Is it the Final Straw for Single-Use Plastic

Is it the Final Straw for Single-Use Plastic?

Pubs across the UK are reducing the amount of plastic drinking straws they hand out as the campaign against single-use plastic gathers pace.

The huge chain JD Wetherspoon have stopped automatically putting straws in drinks and they’re moving to eco-friendly paper straws by the end of this year.

Another chain, All Bar One has also promised to cut straw usage by a third.

A campaign called Refuse the Straw which began in the US is encouraging UK pubs and restaurants to stop using plastic straws, which take an age to decompose and end up on our beaches and in our waters, polluting the environment and harming wildlife.

What's the problem with plastic straws?

Most straws are made from plastics like polypropylene and polystyrene which can take hundreds of years to decompose.
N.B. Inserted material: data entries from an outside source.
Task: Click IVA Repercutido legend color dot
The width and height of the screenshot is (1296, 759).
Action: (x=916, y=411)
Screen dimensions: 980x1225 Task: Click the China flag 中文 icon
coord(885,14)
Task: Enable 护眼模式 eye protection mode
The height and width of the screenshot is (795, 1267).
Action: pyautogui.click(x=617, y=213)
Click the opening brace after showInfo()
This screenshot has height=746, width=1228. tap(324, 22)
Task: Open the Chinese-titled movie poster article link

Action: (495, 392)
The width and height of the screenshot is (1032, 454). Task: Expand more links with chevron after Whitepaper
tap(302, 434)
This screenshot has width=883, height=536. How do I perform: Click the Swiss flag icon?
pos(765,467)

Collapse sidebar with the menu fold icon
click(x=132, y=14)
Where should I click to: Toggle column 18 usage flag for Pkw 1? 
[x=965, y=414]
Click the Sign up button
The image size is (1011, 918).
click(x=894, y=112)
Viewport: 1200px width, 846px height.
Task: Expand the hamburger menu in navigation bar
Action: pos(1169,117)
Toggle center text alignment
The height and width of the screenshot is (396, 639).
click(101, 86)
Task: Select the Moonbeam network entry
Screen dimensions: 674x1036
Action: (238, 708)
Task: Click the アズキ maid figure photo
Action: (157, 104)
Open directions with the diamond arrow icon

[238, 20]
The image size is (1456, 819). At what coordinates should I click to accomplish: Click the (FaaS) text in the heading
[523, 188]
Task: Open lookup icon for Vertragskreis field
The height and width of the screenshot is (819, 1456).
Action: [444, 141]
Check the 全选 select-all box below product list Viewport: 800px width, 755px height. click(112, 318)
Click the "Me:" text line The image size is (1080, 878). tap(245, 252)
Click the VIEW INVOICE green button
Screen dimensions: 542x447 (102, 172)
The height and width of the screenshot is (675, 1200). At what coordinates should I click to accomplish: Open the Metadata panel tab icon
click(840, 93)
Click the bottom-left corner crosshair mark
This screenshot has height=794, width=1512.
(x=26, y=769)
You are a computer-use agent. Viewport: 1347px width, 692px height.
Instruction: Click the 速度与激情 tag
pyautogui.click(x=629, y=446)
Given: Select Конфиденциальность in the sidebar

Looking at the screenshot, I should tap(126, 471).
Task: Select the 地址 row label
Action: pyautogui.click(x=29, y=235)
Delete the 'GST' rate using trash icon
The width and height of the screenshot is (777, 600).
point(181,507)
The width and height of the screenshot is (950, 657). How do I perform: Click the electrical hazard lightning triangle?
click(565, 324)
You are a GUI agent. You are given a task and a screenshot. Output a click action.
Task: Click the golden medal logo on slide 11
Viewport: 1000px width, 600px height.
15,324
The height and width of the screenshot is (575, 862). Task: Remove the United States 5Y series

This means that straws, and other items made from the same materials like coffee cup lids end up in landfill or in our oceans. Plastic can be incinerated, but they release toxic chemicals called dioxins into the air, which affect our health, the health of wildlife, and the health of the planet as a whole.

It’s a scary thought, but every piece of plastic that has ever been made is probably still present in our environment in some capacity, as it simply does not degrade.

How can we tackle the problem?

The chief executive of the UK Recycling Association recommends that bars and restaurants should stop automatically offering customers straws in their drinks. They could also invest in paper straws, which require an initial financial outlay, but they’re so much better for the environment.

But some in the recycling and waste industry think that the plans need to go even further and suggest that a 5p charge should be levied on straws, just as it was for plastic bags.

Do more

The increasing awareness of how wasteful items like plastic straws are will surely open up discussions about other single-use items, and what alternatives there are. You can do your bit by refusing a straw when you go to a bar or restaurant and looking for opportunities to use alternatives to plastic in your everyday life. It might be difficult at first, but it is possible.

Plastic replaced materials like wood and metal because it’s cheap, lightweight, and durable, but now, unfortunately, it’s those exact qualities that make it so damaging to our environment.